## TASK GOAL
Copy the records from the line containing "Sort by the AGE" through the end of the records, swapping "checklist circle" for "checklist icon" and keeping everything else the same.

______________________________

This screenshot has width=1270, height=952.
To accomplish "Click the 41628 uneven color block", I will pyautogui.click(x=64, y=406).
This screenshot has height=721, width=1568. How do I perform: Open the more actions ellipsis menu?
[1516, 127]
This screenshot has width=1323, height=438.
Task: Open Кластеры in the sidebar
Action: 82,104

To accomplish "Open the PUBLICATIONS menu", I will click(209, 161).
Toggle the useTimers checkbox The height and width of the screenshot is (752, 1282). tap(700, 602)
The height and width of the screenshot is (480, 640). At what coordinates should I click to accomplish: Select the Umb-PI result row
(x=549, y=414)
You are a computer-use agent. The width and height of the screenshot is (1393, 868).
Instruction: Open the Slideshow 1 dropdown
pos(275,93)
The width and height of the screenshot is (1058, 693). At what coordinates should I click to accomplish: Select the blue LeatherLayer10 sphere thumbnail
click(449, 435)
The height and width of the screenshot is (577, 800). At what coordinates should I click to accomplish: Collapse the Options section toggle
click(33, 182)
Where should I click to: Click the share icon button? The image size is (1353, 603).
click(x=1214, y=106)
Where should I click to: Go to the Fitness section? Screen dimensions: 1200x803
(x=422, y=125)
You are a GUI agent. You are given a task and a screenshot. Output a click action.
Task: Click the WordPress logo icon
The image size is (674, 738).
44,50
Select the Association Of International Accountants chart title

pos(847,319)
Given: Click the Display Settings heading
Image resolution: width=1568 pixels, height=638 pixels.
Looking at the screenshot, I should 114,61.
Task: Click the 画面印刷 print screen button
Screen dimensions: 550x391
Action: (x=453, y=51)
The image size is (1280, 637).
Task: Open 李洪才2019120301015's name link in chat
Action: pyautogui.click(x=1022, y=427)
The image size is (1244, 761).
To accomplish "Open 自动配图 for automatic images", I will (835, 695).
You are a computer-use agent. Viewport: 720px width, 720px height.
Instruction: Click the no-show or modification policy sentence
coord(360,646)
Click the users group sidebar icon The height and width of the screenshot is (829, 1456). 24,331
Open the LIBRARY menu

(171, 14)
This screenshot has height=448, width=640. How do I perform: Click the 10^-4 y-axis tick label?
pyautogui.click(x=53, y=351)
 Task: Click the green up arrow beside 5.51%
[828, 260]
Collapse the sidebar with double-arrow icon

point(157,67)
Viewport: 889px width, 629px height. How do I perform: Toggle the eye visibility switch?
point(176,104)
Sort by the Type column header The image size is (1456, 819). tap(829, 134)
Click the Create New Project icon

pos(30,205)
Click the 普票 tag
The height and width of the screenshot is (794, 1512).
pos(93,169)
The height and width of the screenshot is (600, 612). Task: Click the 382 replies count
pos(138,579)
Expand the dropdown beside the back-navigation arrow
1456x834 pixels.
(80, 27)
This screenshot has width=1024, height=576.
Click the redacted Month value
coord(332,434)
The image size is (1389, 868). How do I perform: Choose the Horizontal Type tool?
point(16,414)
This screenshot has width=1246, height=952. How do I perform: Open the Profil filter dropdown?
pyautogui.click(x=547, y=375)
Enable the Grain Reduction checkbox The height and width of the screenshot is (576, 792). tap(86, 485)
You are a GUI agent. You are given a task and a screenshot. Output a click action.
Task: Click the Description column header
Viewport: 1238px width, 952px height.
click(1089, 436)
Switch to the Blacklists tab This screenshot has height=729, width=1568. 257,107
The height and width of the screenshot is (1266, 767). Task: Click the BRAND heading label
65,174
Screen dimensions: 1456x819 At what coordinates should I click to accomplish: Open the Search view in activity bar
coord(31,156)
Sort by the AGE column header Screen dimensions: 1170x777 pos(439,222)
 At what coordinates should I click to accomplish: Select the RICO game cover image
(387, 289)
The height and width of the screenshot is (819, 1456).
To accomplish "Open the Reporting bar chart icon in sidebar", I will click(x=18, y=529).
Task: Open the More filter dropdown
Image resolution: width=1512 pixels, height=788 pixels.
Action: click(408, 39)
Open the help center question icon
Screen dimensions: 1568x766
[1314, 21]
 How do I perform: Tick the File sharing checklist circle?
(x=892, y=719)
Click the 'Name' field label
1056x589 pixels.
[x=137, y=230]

______________________________

## TASK SOLUTION
Sort by the AGE column header Screen dimensions: 1170x777 pos(439,222)
 At what coordinates should I click to accomplish: Select the RICO game cover image
(387, 289)
The height and width of the screenshot is (819, 1456).
To accomplish "Open the Reporting bar chart icon in sidebar", I will click(x=18, y=529).
Task: Open the More filter dropdown
Image resolution: width=1512 pixels, height=788 pixels.
Action: click(408, 39)
Open the help center question icon
Screen dimensions: 1568x766
[1314, 21]
 How do I perform: Tick the File sharing checklist icon?
(x=892, y=719)
Click the 'Name' field label
1056x589 pixels.
[x=137, y=230]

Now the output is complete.